Les Grammy Awards sont régulièrement accusés de promouvoir des artistes trop blancs et trop masculins. Ils devraient échapper cette année à la critique dans la catégorie montante du « meilleur clip », où tous les candidats sont noirs et pour moitié des femmes.
Concentrés d’innovations visuelles, les cinq clips sélectionnés par les organisateurs de la cérémonie, qui se tient dimanche à Los Angeles, font aussi beaucoup parler d’eux pour leurs revendications sociales et politiques.
« C’est l’année de Trump. Il y a un besoin irrépressible de s’exprimer », analyse Carol Vernallis, universitaire spécialiste de la musique à Stanford. « J’imagine volontiers que les artistes noirs américains aient envie de monter au front », ajoute-t-elle.
Childish Gambino, alter ego musical du talentueux comédien, scénariste et réalisateur Donald Glover (« Atlanta »), a pris d’assaut internet au printemps dernier avec son hymne incendiaire « This Is America ».
Dans sa vidéo provocatrice, il dénonce le règne des armes à feu et du racisme dans le pays avec un portrait sans concession de la vie de nombreux Noirs américains, entre fusillades sanglantes et réminiscences de l’esclavage, sur fond de joyeux rythmes afro-beat et de gospel.

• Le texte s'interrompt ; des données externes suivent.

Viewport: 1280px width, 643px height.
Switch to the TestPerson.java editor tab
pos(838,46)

De leur côté, Beyoncé et Jay-Z – chantant sous leur nom de famille, « The Carters » – ont fait grand bruit en investissant le musée du Louvre à Paris pour y tourner le clip baroque et exubérant de leur titre « APESHIT »: le couple utilise les oeuvres les plus classiques du Vieux monde blanc pour créer une esthétique éminemment moderne et noire.
Quant à Janelle Monae, elle explore de nouveaux sentiers graphiques dans le clip de « Pynk », ode électro-pop à la bisexualité. La chanteuse y figure entourée de jeunes femmes vêtues de pantalons roses bouffants qui font plus que rappeler une vulve. Les paroles de la chanson achèvent de dissiper le moindre doute sur le sujet.

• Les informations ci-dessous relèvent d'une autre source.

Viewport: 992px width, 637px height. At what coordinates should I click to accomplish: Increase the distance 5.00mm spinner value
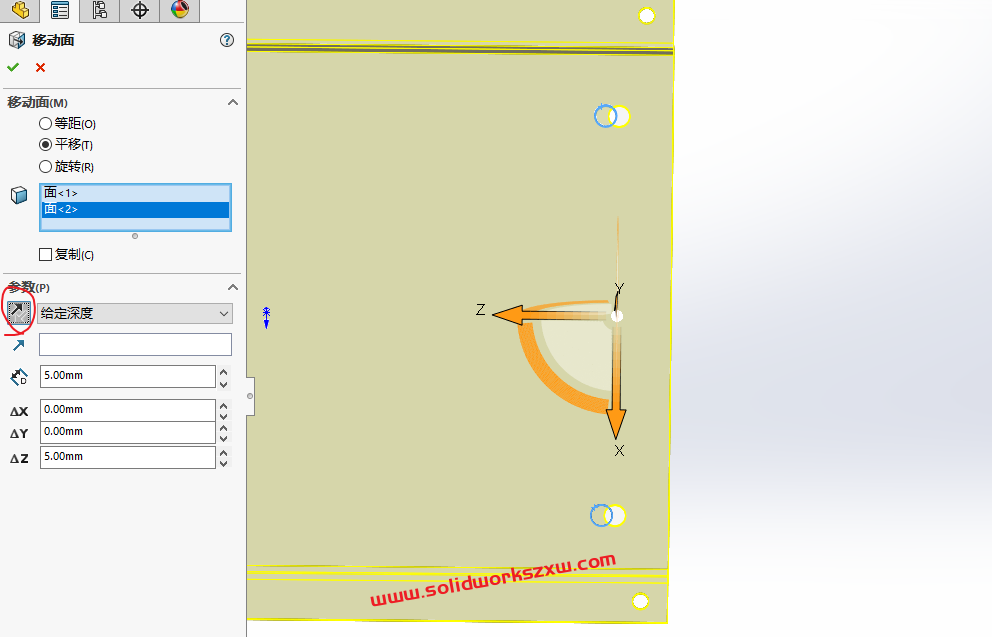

A l’image de Childish Gambino, la vidéo « I’m Not Racist » de Joyner Lucas a attiré des millions de spectateurs sur internet, avec son rap pur et puissant sur une Amérique divisée. Dérangeant, le clip s’ouvre sur un homme blanc barbu et ventru coiffé d’une casquette rouge « Make America Great Again », symbole des partisans du président Trump, égrenant des poncifs racistes. Mais « je ne suis pas raciste », se défend-il, « le petit ami de ma soeur est noir ».
Une jeune Noir à dreadlocks rétorque: « Dur de progresser quand ce pays est dirigé par des Blancs/qui me jugent d’après la couleur de ma peau. »
Plus de la moitié du streaming mondial
Dans « Mumbo Jumbo », la rappeuse Tierra Whack crée un monde fantastique, surréaliste et inquiétant, prélude à un album composé de 15 chansons longues d’une minute chacune, « Whack World », qui tient autant du projet d’avant-garde que d’un album de hip-hop.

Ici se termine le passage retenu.